05 March 2022

here we are watching from our ringside seats

The above is a quote from an opinion piece by Ian McEwan in today's Guardian. I am lost for words or maybe I am simply ashamed for not having proper words, deeds and thoughts right now. 

I get mad when clever people try to tell us that for the first time since the end of WWII, Europe is facing war. Not true. As the hundreds of thousands casualties of the war in former Yugoslavia should testify. In my memory, two days immediately come to mind. 

One, a sunny Saturday in 1992, we are getting ready for a month in the country with S and her best friend. While they are packing the car, I have a last cup of tea reading the newspaper, the big article about women in Bosnia, the first report on systematic genocidal rape. I know I left the newspaper behind because half way through our holiday, the friend who looked after our plants and cats phoned and told me that she had read the article while having a cat moment on our balcony, lost too much sleep and was now joining some women doctors travelling to Bosnia to help. 

Two, on an early morning in 1999, with my colleagues at work. Since last night and for the first time since WWII, the German army is actively fighting, participating in the NATO air strikes against military targets in Yugoslavia. Good grief, we thought, our naive pacifist hearts crushed.

 "For all our pity and anguish, our status as onlookers is luxurious." writes Ian McEwan today.

 Over breakfast today, this is what we listened to:

Dear friends,

humanitarian organisations in Sarajevo are collecting aid for you and I am sitting in front of the closet in my apartment trying to remember what you would be needing the most. It's not my warm socks or my jacket or my warm boots that you most need now. It's my 30-year old t-shirt imprinted with a slogan that kept me up during the 1425 days that Bosnian Serbs fired at will and held my city under siege with no water, no food, no electricity, no heating, and no communication with the outside world. I wore that shirt and read its message as more than two million shells fell on our heads and I dodged countless bullets.

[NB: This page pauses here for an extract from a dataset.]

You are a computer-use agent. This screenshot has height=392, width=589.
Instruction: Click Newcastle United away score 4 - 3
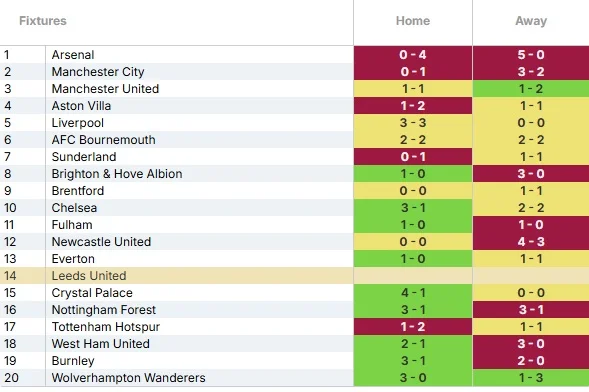(531, 241)
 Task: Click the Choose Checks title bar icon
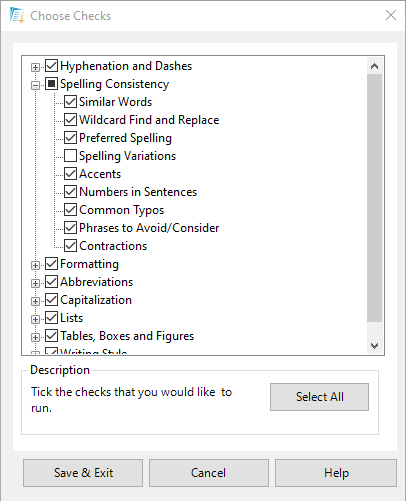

The t-shirt says, Sarajevo will be, everything else will pass.

Bad times are ahead of you, my friends. But weapons are being sent so you can defend yourselves. We Bosnians fought back but the world imposed an arms embargo on us. It did not understand what the fight was about in Sarajevo. Thank God it understands now in Kyiv. 

You are going to be hungry, thirsty, cold and dirty. You will lose your homes, your friends and family members, but what will hurt you the most will be the lies. Lies, that you are somehow to blame for what is happening to you. Lies, that you are actually doing what's being done to you. Those lies will poke countless holes into your hearts but without stopping them from beating and without freezing them. 

I see they destroyed your tv tower. Ha! They want to keep you in the dark just as they kept us in the dark. They want to turn the lights off so we cannot see what they are doing to you. 

Write down everything. Record it. One day it will define your history. It will explain to Ukrainians who are yet to be born what happened and most likely, it will end up being used as evidence and proof in a court against those trying to kill you. 

In the dark times that are ahead of you, you will lose faith sometimes. But I am writing to you from the future and I am telling you, you will prevail. Just as we did. I was supposed to be dead. But I survived. I am going to take my grandchildren for a walk tomorrow. You will one day too. Because I can see in you the same resilience I saw here. I hear you singing your anthem while pushing tanks away with your bare hands. 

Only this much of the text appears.